Ghoulishly Delicious Green Cookies
Put yourself in a spook-tacular mood for Halloween with treats that are a little otherworldly looking. With their haunting fern-green hue, these sandy-textured shortbread look like they could have been handed out by friendly Martians.
It’s matcha, finely ground Japanese green tea, that gives them their striking color. The recipe for Green Tea Shortbread with Poppy Seeds comes from “Beyond the Great Wall” (Artisan) by Jeffrey Alford and Naomi Duguid.
Both poppy seeds and green tea are local to southern Yunnan province. Besides color, the green tea also lends the cookies a lovely, subtle, earthy bitterness. You can find matcha at Japanese markets, usually in the refrigerator case; and rice flour can be purchased at Asian grocery stores.

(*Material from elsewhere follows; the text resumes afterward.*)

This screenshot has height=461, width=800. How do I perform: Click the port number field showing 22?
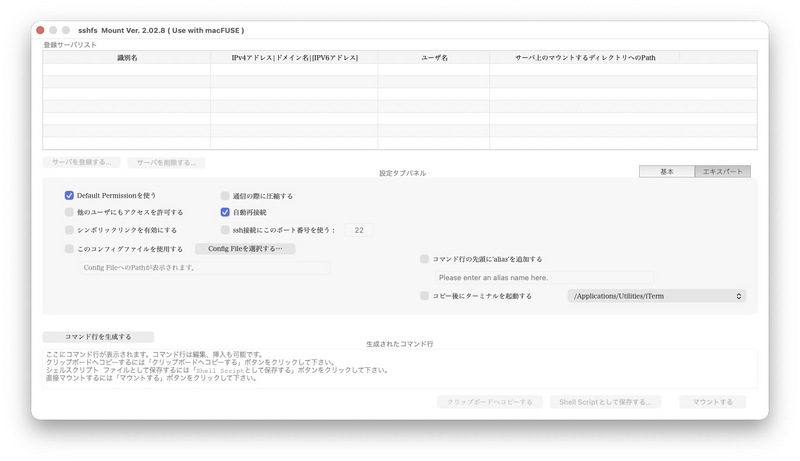point(358,230)
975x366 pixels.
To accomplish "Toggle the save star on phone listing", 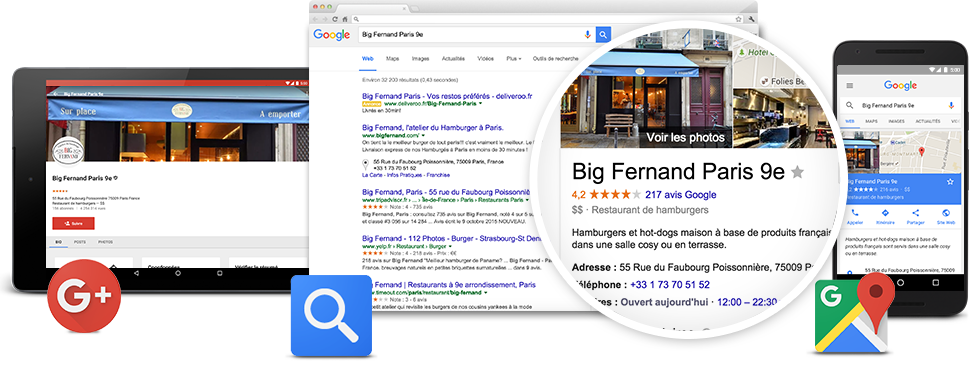I will tap(950, 181).
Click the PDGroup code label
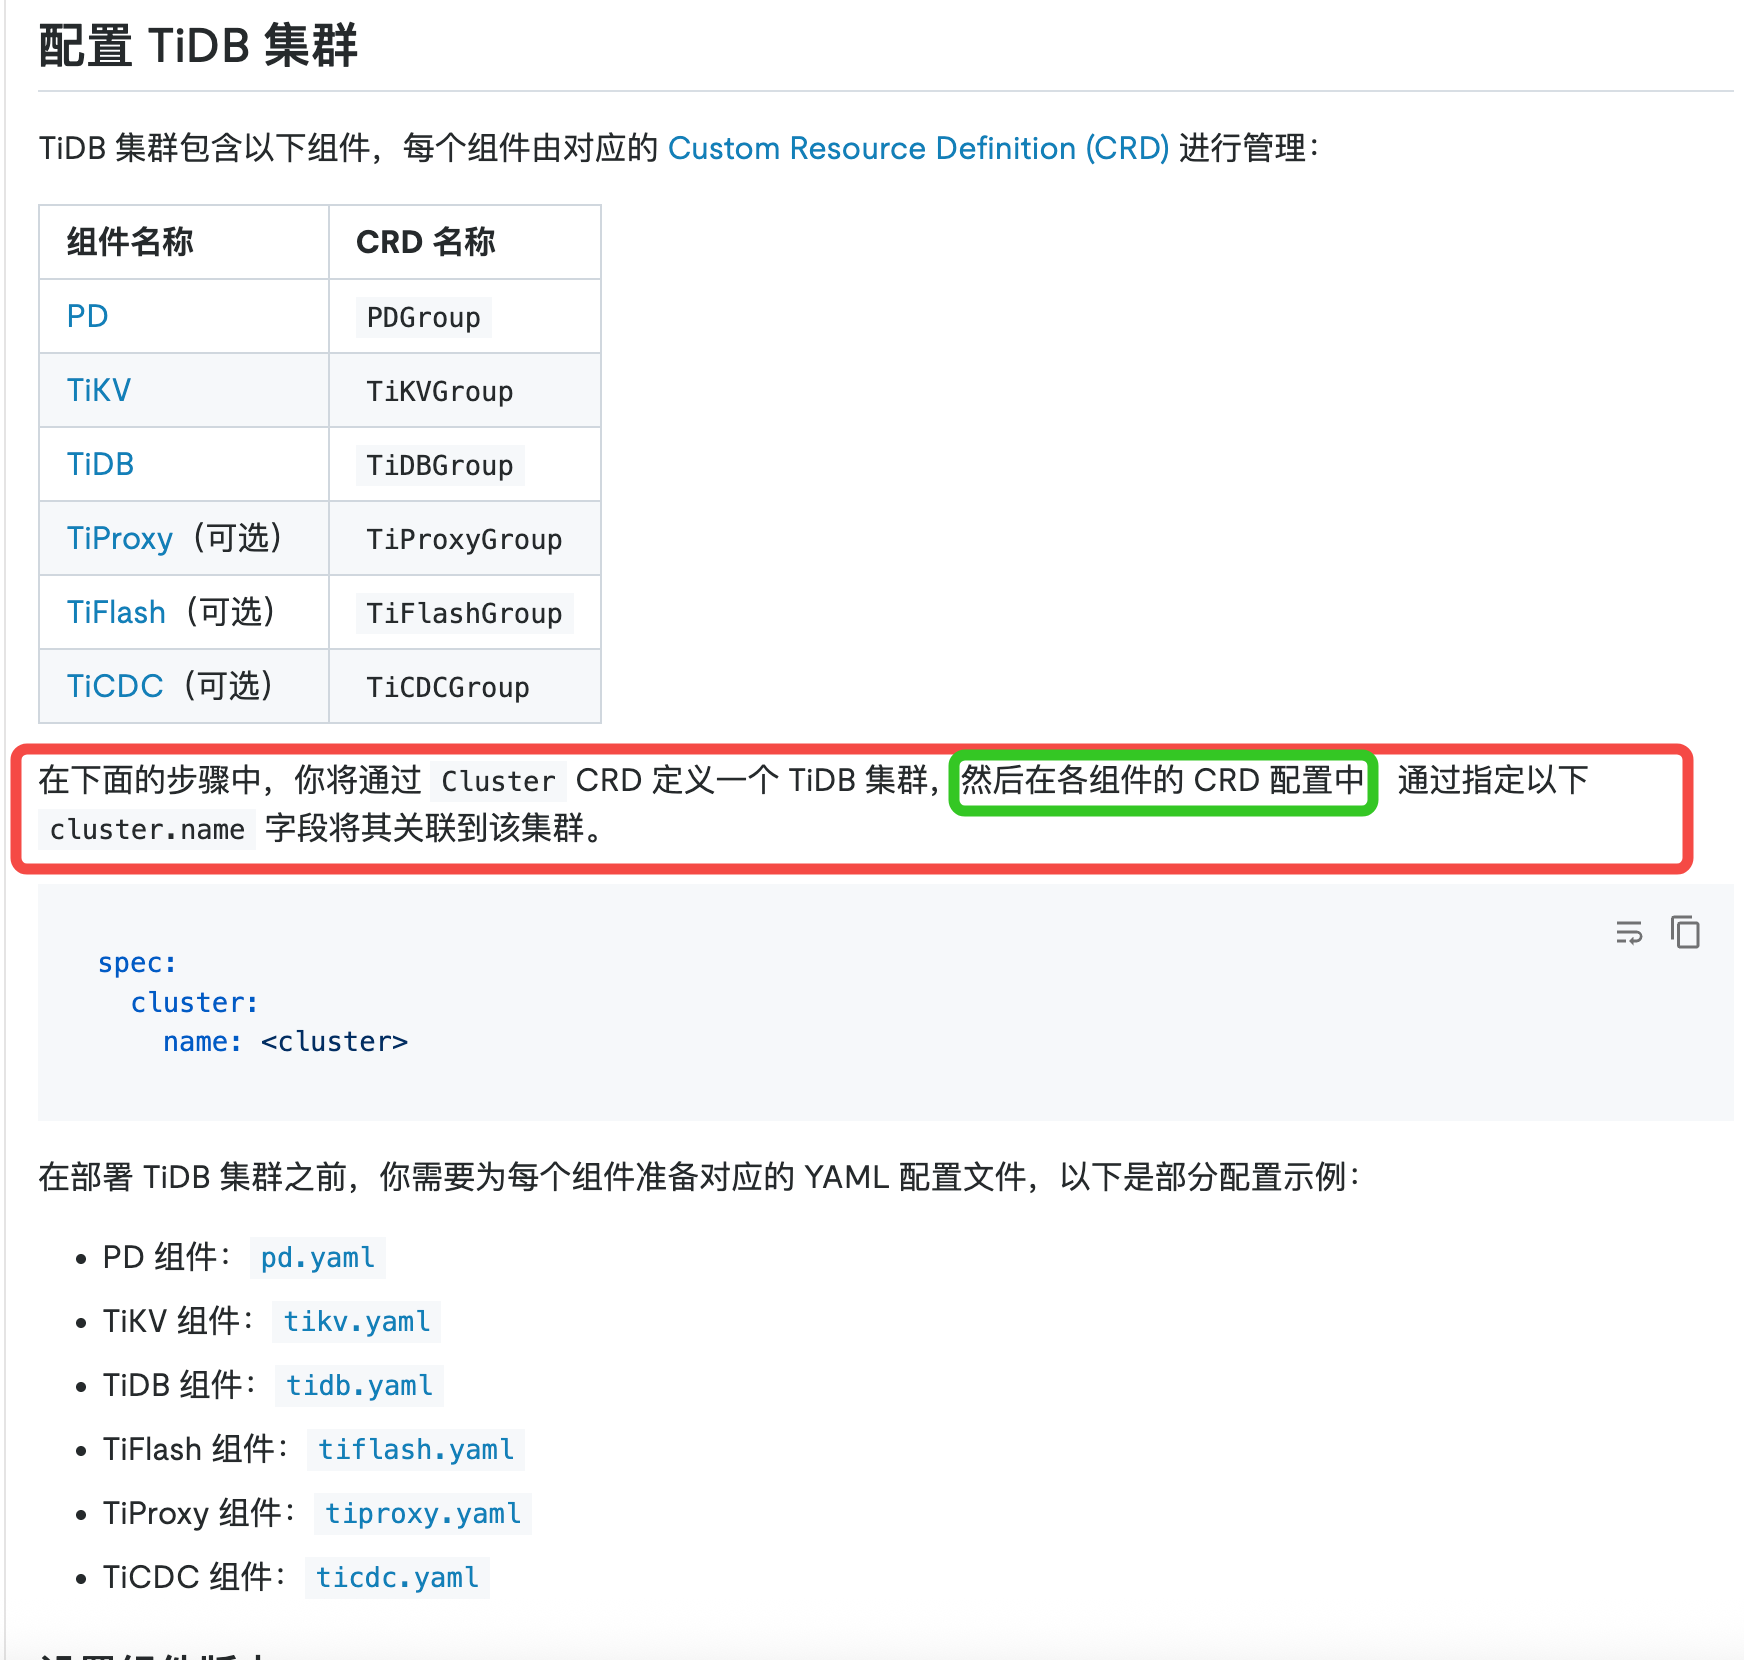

The recipe calls for sprinkling 2 tablespoons of sugar over the shortbread before baking. If you’re like me, and don’t want to mask the taste of the green tea with too much sweetness, you might want to use only 1 tablespoon instead.
The recipe also says it makes about 80 to 100 shortbread. I found it made more like 25 small squares. Additionally, the recipe says to lift the shortbread out and place on a rack to cool. I think it’s easier to let them cool longer in the pan before transferring them; the cookies are so crumbly that they can be hard to handle when still warm.
This Friday when you’re awash in orange and black, inject a little green to spice things up.
Green Tea Shortbread with Poppy Seeds
(makes about 25 small squares)
1/2 pound (2 sticks) unsalted butter, well softened and cut into small chunks
1/2 cup granulated sugar, plus 1-2 tablespoons for topping
Generous 1/4 teaspoon salt
1 3/4 cups all-purpose flour
1/2 cup plus 1 tablespoon rice flour
2 tablespoons finely ground green tea
1/4 cup poppy seeds
Position a rack in the center of the oven and preheat oven to 325 degrees.
Using a mixer on medium speed, cream butter, 1/2 cup sugar, and salt until pale and fluffy. With mixer on low speed, gradually add all-purpose flour, rice flour, tea, and poppy seeds. The dough should start to come together like moist pie pastry and form into clumps. Alternatively, if using a wooden spoon, cream butter, 1/2 cup sugar, and salt in a bowl until pale and fluffy. Gradually add flours, tea, and poppy seeds, beating well after each addition, until dough is well blended and forming clumps.
Press dough into a 9-inch square baking pan, removing any air pockets. Prick with a fork, pricking right through to the pan, making rows of marks spaced 1/2 inch apart. Then cut into fingers 1 1/2 inches by 1/2 inch or into 1-inch squares (I cut mine into about 1 1/2-inch squares).
Bake until edges of shortbread pull away from sides of pan and top is touched with brown, 30 to 35 minutes.
Cut shortbread again while still in the pan. Sprinkle on 1-2 tablespoons sugar, then carefully lift shortbread out and place on a rack to cool. (I prefer leaving them in the pan until they are cool because they crumble so easily when warm.)
Adapted from “Beyond the Great Wall”
Wow! Those look really good. Thanks for sharing.
Hm, makes me think of making pandan shortbread cookies…
These look great, and I love Alford and Duguid’s books.
They look fabulous and I bet they taste wonderful too!
These look so yum!
Looks yummy. I purchase my matcha in the bulk tea section of Whole Foods.
Good tip on Whole Foods. That store has EVERYTHING!
Yum! I’m always looking for new matcha recipes. I usually get mine from Matchasource.com but its good to know that Whole Foods has it now!